Long before the empty tomb, long before the garden, long before the stone was rolled away, the world knew this ritual. They knew it through Inanna, the great Sumerian queen of heaven and earth, who descended into the underworld and rose again, restoring life to a dying world. They knew it through Isis, the Egyptian goddess who gathered the scattered pieces of her beloved Osiris, breathed life back into death, and became the ultimate symbol of divine feminine power over mortality. These were not myths invented to entertain, they were sacred truths encoded in story, passed down for thousands of years. The feminine is not peripheral to resurrection, she is the force that makes it possible.
And then came a story the world already knew by heart, and erased the woman at the center of it.

When Imperial Rome chose which scriptures to include in the canonical Bible, it was no accident they buried the texts that revealed women's central role in early Christianity. To establish absolute male authority, Mary Magdalene's true identity, and her scriptures, were erased, hidden, and lost to history.
Like Inanna descending and rising, like Isis restoring what had been destroyed, Mary Magdalene stood at every threshold of the most sacred story in Western civilization.
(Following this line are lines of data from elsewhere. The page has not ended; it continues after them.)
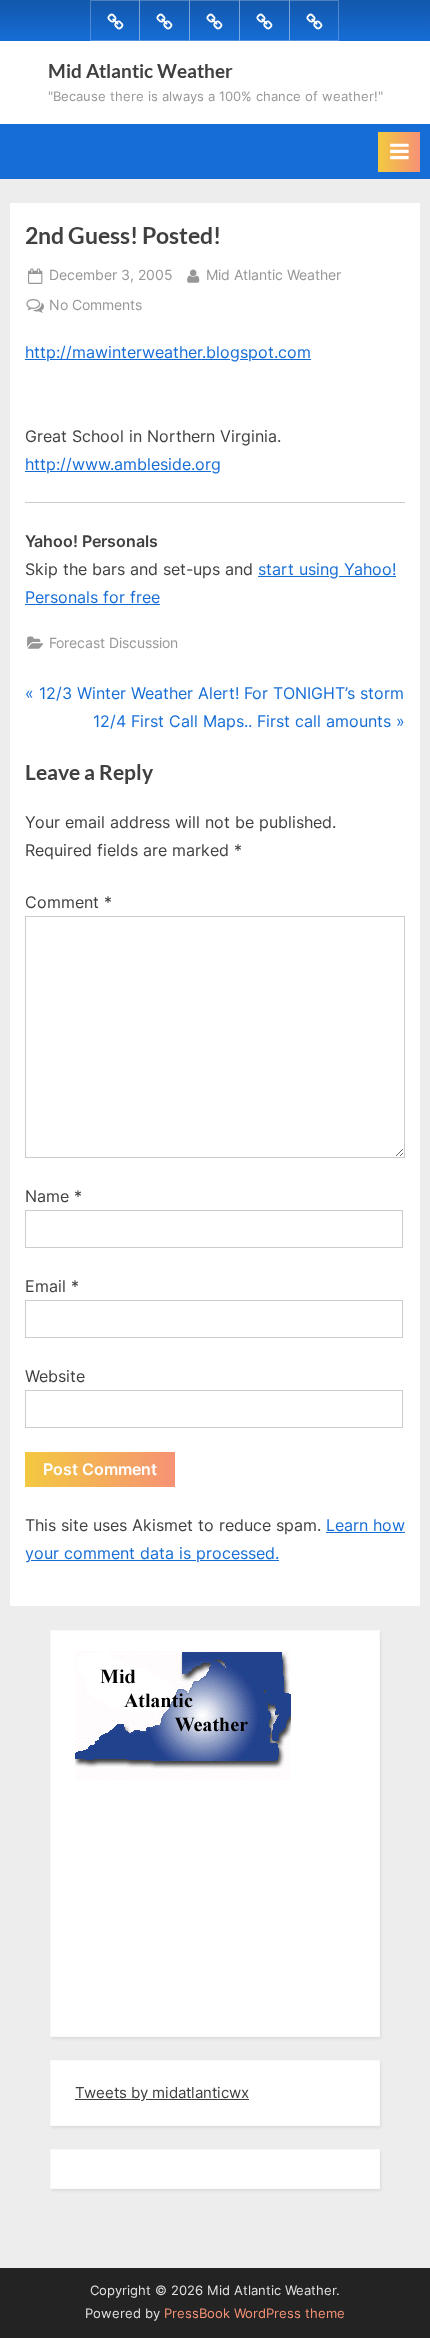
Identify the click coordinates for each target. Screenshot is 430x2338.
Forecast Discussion (113, 643)
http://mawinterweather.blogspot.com (168, 352)
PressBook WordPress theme (254, 2313)
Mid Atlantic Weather (140, 70)
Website (55, 1376)
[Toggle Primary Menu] (399, 152)
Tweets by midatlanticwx (162, 2092)
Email (52, 1286)
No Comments (95, 307)
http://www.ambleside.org (123, 464)
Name (53, 1196)
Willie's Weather (157, 2007)
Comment (68, 902)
It was Mary who anointed Jesus, making him Christ, the Anointed One. It was Mary who stood at the cross when the male disciples fled. It was Mary who discovered the empty tomb, who encountered the resurrected God in the garden, who carried the most important message in Christian history back to the men who would later write her out of it.
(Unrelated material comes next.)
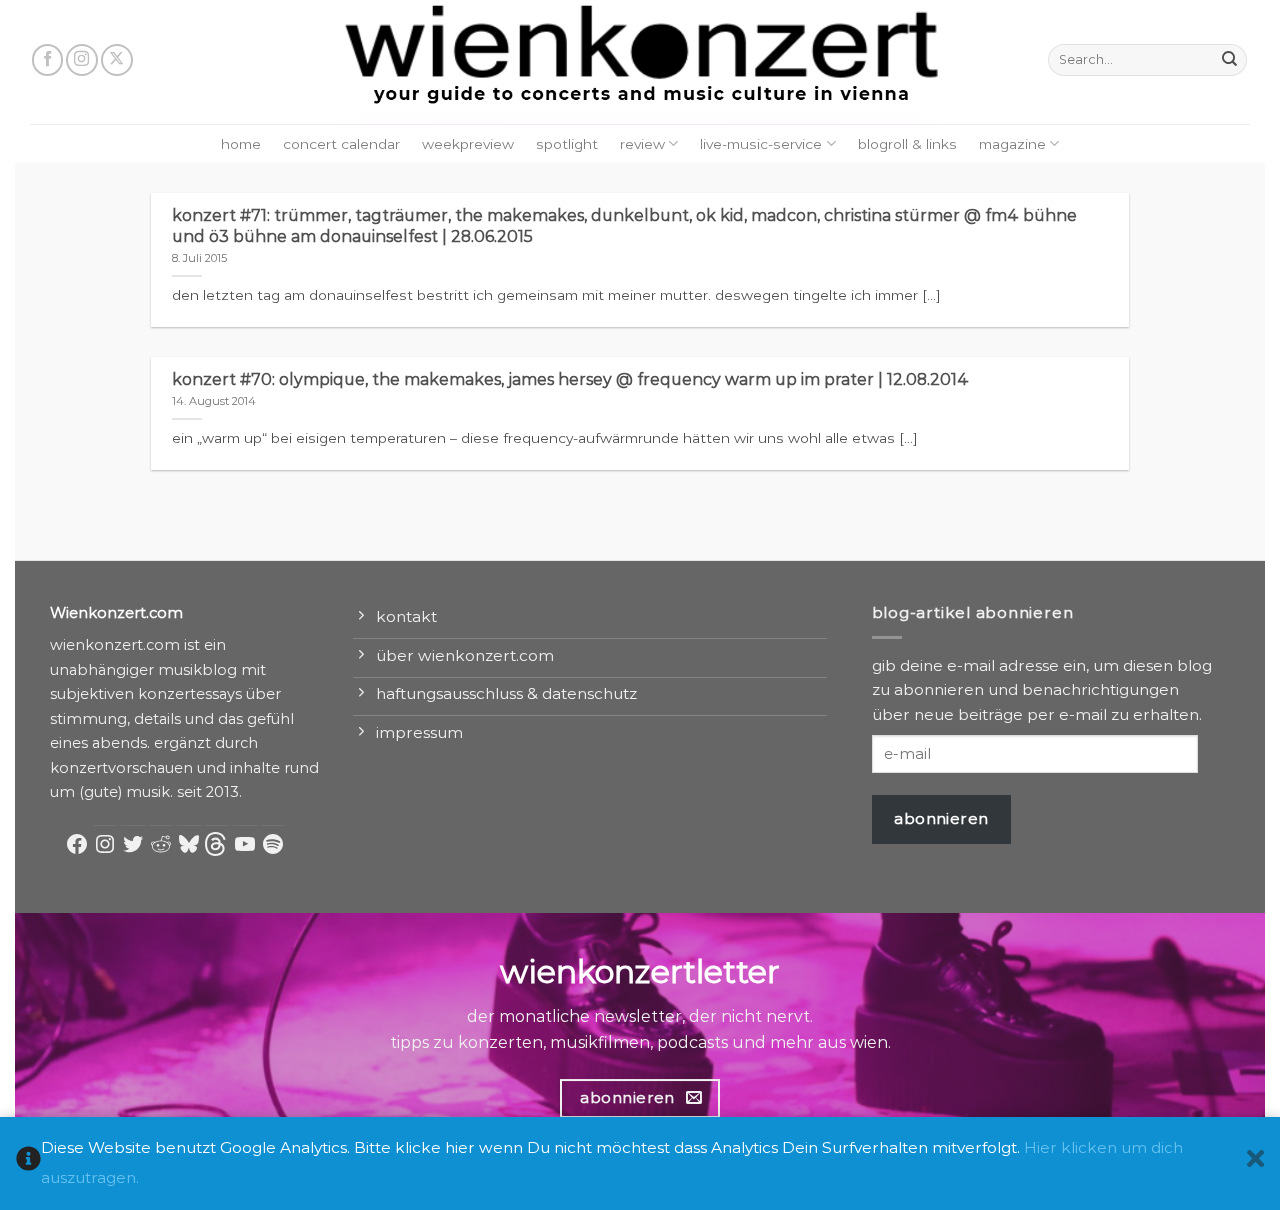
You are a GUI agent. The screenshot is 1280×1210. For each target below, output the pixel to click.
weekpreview (468, 144)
She was teacher. Prophet. Apostle. The beloved disciple. The first witness to resurrection.
And like the goddesses before her, they tried to bury her.

They called her prostitute to silence her. They erased her gospels to diminish her. They rewrote her story to contain the threat she represented, a woman who held spiritual authority equal to, or surpassing, the men who claimed to speak for God. Just as patriarchal empires sought to replace the goddess traditions of Inanna and Isis with male-dominated theology, the early institutional church systematically dismantled the legacy of women.
But resurrection, it seems, has a way of persisting.
This Easter, we remember that the story of the divine feminine rising is not new. It echoes across millennia, in Sumer, in Egypt, in Jerusalem.
The Ode to Mary Magdalene collection is her restitution.
Every piece reclaims what was stolen. Every garment honors what was buried. Every stitch resurrects the truth they tried to destroy.
Magdala in Aramaic means, the tower, elevated, great, magnificent. This wasn't her surname; it was her title! Mary Magdalene was not saved by Jesus, she was never lost. She awaits in the dark to rise again this Easter.